You are viewing a plain text version of this content. The canonical link for it is here.
Posted to user@flink.apache.org by Lorenzo Nicora <lo...@gmail.com> on 2020/07/22 07:27:45 UTC

Changing watermark in the middle of a flow

Hi

I have a linear streaming flow with a single source and multiple sinks to
publish intermediate results.
The time characteristic is Event Time and I am adding
one AssignerWithPeriodicWatermarks immediately after the source.
I need to add a different assigner, in the middle of the flow, to change
the event time - i.e. extracting a different field from the record as event
time.

I am not sure I completely understand the implications of changing
event time and watermark in the middle of a flow.

Can anybody give me a hint or direct me to any relevant documentation?

Lorenzo

Re: Changing watermark in the middle of a flow

Posted by Kostas Kloudas <kk...@gmail.com>.
Hi Lorenzo,

If you want to learn how Flink uses watermarks, it is worth checking [1].

Now in a nutshell, what a watermark will do in a pipeline is that it
may fire timers that you may have registered, or windows that you may
have accumulated.
If you have no time-sensitive operations between the first and the
second watermark generators, then I do not think you have to worry
(although it would help if you could share a bit more about your
pipeline in order to have a more educated estimation). If you have
windows, then your windows will fire and the emitted elements will
have the timestamp of the end of the window.

After the second watermark assigner, the watermarks coming from the
previous one are discarded and they are not flowing in the pipeline
anymore. You will only have the new watermarks.

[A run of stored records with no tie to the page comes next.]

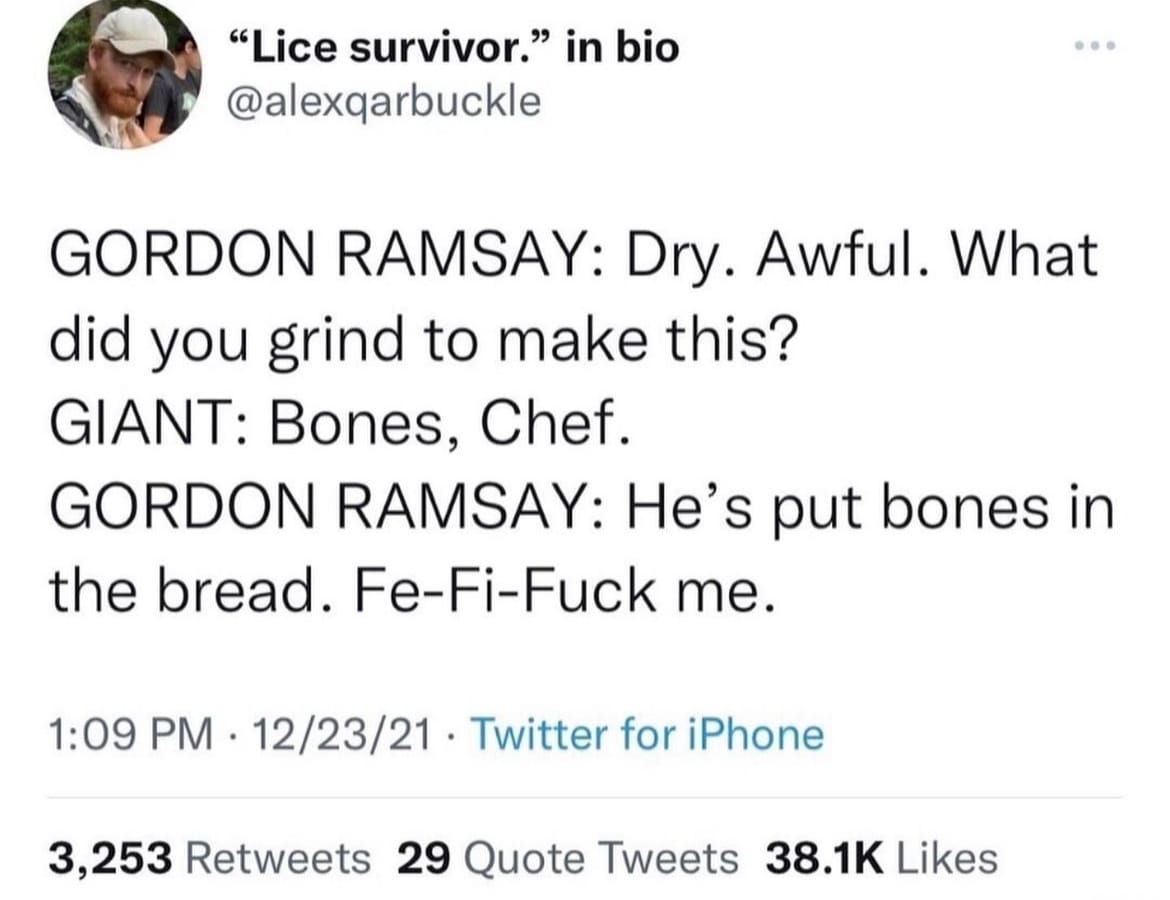Select the 12/23/21 date

point(342,734)
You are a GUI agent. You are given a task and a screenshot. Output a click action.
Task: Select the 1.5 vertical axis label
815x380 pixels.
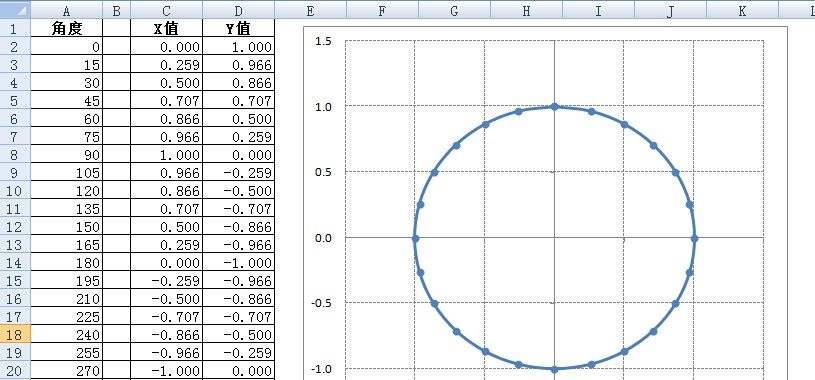323,41
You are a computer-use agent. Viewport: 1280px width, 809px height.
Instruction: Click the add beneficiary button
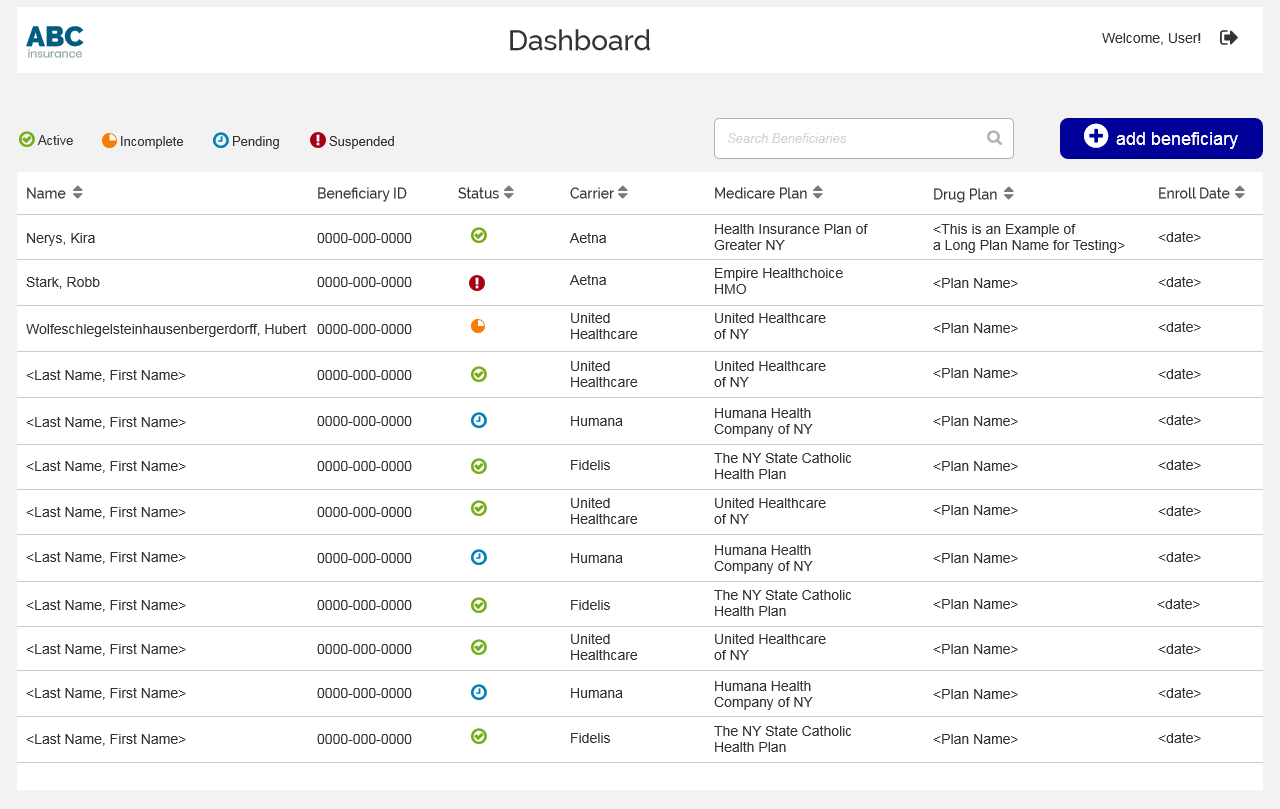coord(1161,138)
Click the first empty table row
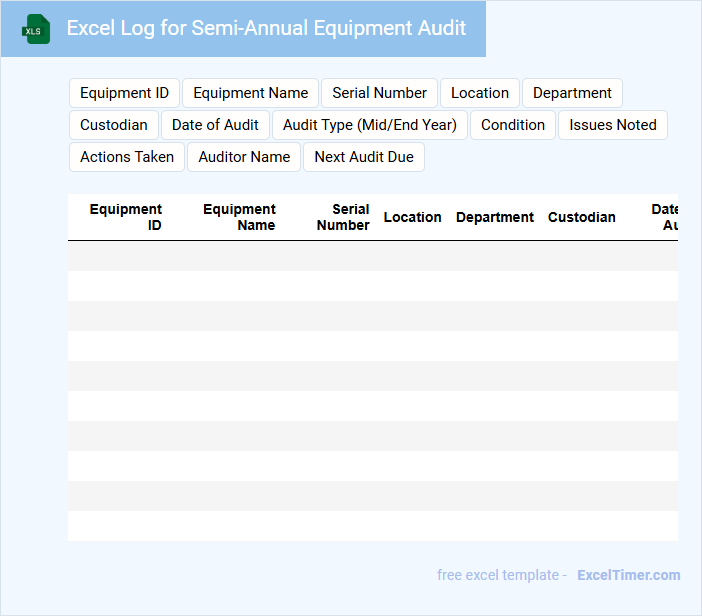 pos(372,256)
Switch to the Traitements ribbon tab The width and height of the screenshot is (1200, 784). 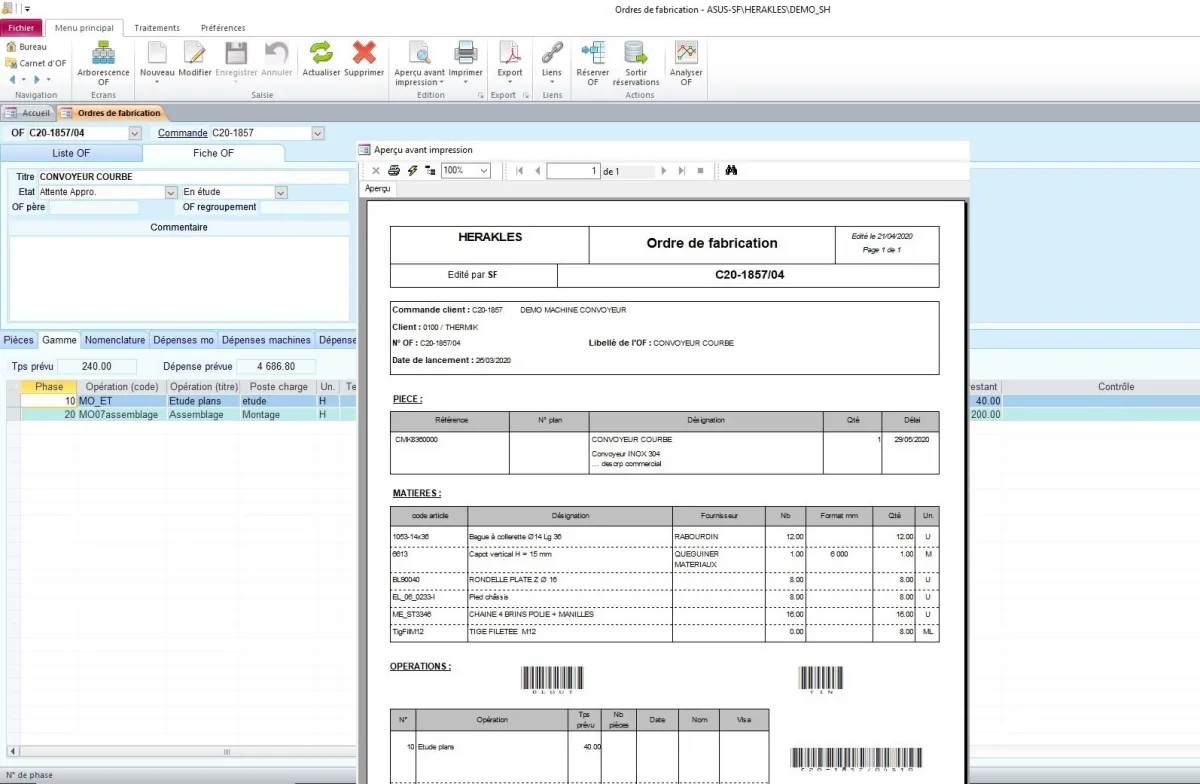157,28
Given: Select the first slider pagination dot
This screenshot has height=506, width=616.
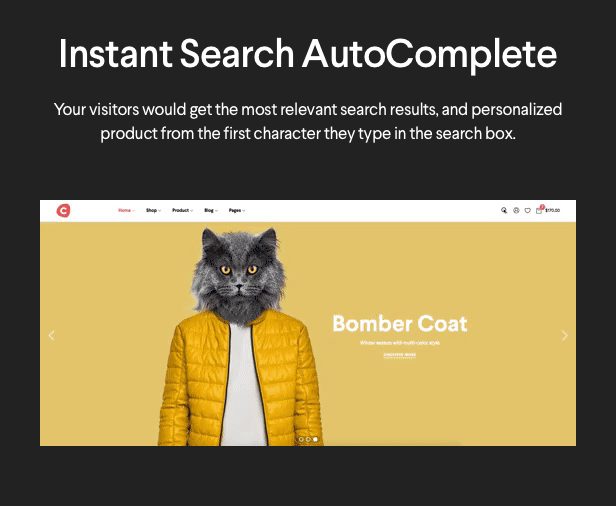Looking at the screenshot, I should pyautogui.click(x=300, y=439).
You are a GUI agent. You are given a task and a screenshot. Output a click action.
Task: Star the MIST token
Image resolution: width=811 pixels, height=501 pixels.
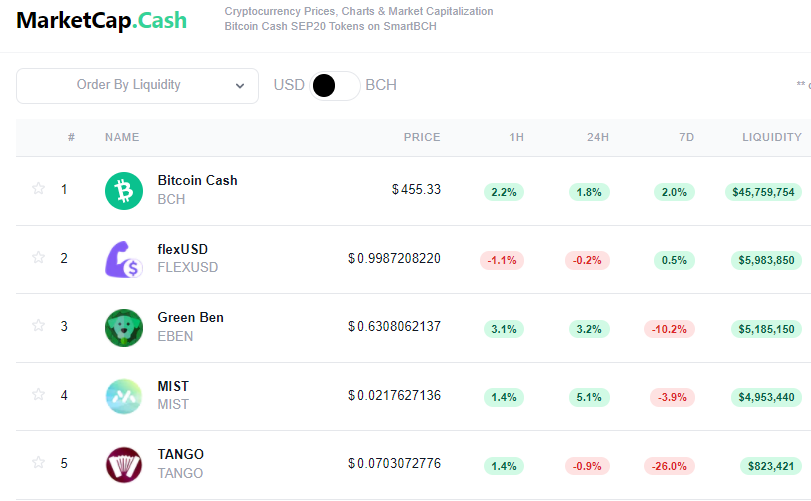tap(38, 394)
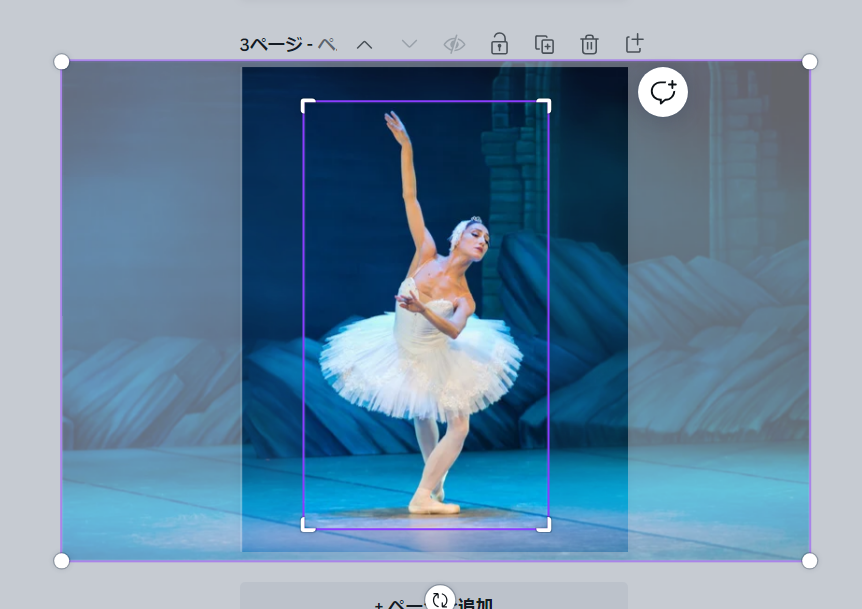
Task: Toggle page visibility with the eye icon
Action: (x=454, y=44)
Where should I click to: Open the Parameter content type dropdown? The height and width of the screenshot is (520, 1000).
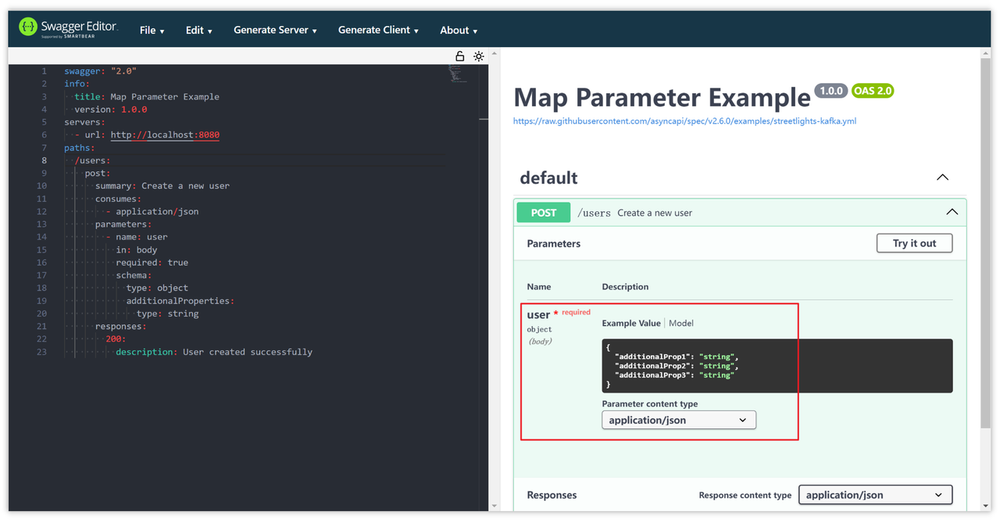[679, 420]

A problem may arise if, for example, the second watermark generator
emits watermarks with smaller values than the first but the timestamps
of the elements are assigned based on the progress of the first
generator (e.g. windows fired) and now all your elements are
considered "late".

I hope that the above paint the big picture of what is happening in
your pipeline.

Again, I may be missing something so feel free to send more details
about your pipeline so that we can help a bit more.

Cheers,
Kostas

[1] https://ci.apache.org/projects/flink/flink-docs-release-1.11/concepts/timely-stream-processing.html

On Wed, Jul 22, 2020 at 9:35 AM Lorenzo Nicora <lo...@gmail.com> wrote:
>
> Hi
>
> I have a linear streaming flow with a single source and multiple sinks to publish intermediate results.
> The time characteristic is Event Time and I am adding one AssignerWithPeriodicWatermarks immediately after the source.
> I need to add a different assigner, in the middle of the flow, to change the event time - i.e. extracting a different field from the record as event time.
>
> I am not sure I completely understand the implications of changing event time and watermark in the middle of a flow.
>
> Can anybody give me a hint or direct me to any relevant documentation?
>
> Lorenzo